His excellent English helped him secure a job with the U.N. civil aviation agency in Kabul in 2008. He worked for the U.S. Federal Aviation Administration's U.S. embassy office from 2011 to 2013.
Tapped as deputy civil aviation minister, Habibi helped transition Afghanistan's air traffic system from U.S. control to the U.S.-backed Kabul government. Habibi became civil aviation minister in 2017. He held that post until 2019 while earning a civil aviation master's degree from Embry Riddle Aeronautical University in Florida, the university confirmed.
In 2019, he resigned and then joined ARX to help oversee its Afghan subsidiary's contract to run air traffic control at Kabul's international airport. Habibi lived between the city and the United States, accumulating the last of the 30 months of U.S. residency he needed over a five-year period for U.S. citizenship in 2021, Ahmad said.
He was in Kabul with his family during the chaotic departure of the last U.S. troops in August 2021, Ahmad said, as the Taliban consolidated its grip on the capital after 20 years of war.
Habibi flew from Dubai to Kabul on August 4, 2022, after stopping in Qatar to check on his family and parents who were housed on a U.S. military base there waiting for final processing of U.S. immigration visas, said Ahmad. A week later Habibi was arrested.

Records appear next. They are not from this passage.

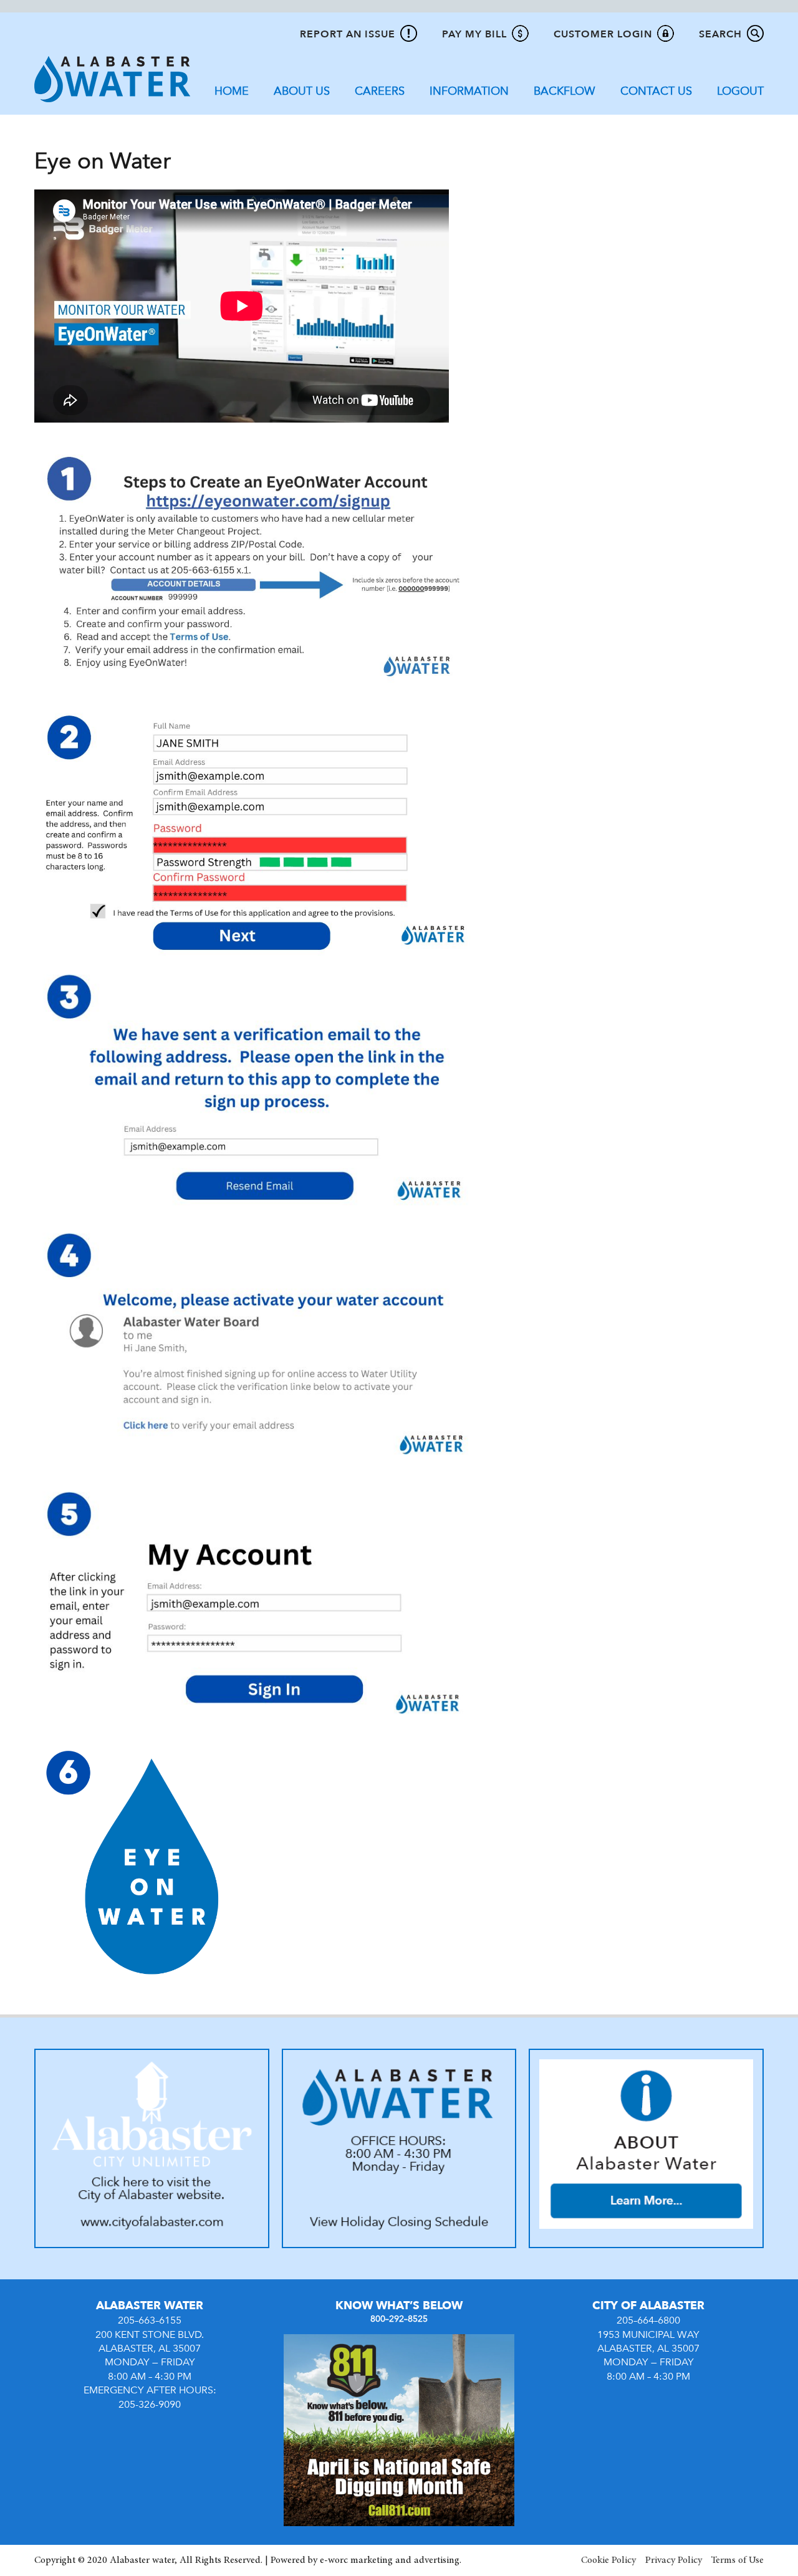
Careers (380, 91)
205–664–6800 (648, 2320)
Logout (740, 91)
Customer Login (603, 34)
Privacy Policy (673, 2560)
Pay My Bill (474, 34)
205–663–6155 (149, 2320)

His wife, daughter and parents, who waited in Qatar until October for their visas before flying to the United States and settling in California, have not seen or heard from him since.
Resolving Habibi's case would be the easiest way for the Taliban, who crave international recognition as Afghanistan's legitimate rulers, to explore improving ties with the U.S., the current U.S. official said.
Since Habibi's detention, four other Americans have been arrested and released by the Taliban.